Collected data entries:
»»
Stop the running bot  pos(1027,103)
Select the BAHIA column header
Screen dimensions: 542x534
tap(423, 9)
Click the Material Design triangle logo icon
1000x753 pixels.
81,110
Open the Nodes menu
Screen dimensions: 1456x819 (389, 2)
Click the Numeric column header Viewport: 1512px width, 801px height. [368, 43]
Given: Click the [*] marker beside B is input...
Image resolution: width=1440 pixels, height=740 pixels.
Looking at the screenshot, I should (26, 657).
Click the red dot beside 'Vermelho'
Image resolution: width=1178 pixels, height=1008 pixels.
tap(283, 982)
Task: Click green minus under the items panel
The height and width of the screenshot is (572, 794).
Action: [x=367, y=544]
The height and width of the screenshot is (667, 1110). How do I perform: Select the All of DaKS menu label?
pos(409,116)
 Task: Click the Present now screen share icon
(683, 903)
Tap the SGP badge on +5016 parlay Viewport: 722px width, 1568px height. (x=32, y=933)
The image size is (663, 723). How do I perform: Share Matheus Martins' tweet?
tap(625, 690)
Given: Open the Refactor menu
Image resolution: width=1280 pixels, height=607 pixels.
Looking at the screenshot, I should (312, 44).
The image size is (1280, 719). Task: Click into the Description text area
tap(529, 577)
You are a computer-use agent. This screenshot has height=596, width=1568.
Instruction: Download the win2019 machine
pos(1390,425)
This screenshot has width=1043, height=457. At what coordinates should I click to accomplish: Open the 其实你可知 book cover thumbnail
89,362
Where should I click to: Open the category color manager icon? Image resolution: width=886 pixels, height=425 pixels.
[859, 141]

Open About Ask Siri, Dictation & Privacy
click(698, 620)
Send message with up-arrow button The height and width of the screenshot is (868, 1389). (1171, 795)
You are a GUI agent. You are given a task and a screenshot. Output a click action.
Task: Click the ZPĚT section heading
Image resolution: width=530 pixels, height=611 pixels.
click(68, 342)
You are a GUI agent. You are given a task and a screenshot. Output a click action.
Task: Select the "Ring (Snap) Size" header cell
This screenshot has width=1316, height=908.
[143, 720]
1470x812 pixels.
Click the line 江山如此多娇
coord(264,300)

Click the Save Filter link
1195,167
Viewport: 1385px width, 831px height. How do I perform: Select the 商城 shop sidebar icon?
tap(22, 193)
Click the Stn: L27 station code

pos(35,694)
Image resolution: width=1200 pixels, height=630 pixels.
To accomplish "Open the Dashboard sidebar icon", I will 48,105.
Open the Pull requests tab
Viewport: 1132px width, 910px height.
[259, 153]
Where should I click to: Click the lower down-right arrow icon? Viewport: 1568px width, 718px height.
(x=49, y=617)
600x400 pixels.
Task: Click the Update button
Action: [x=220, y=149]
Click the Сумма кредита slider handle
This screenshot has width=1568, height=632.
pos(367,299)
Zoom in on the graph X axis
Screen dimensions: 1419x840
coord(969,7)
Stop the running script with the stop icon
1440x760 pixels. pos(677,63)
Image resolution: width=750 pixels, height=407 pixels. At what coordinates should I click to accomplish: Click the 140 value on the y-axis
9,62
««
The word "column" may appear in several lines of the data; copy every line where it does.

Select the BAHIA column header
Click the Numeric column header Viewport: 1512px width, 801px height. [368, 43]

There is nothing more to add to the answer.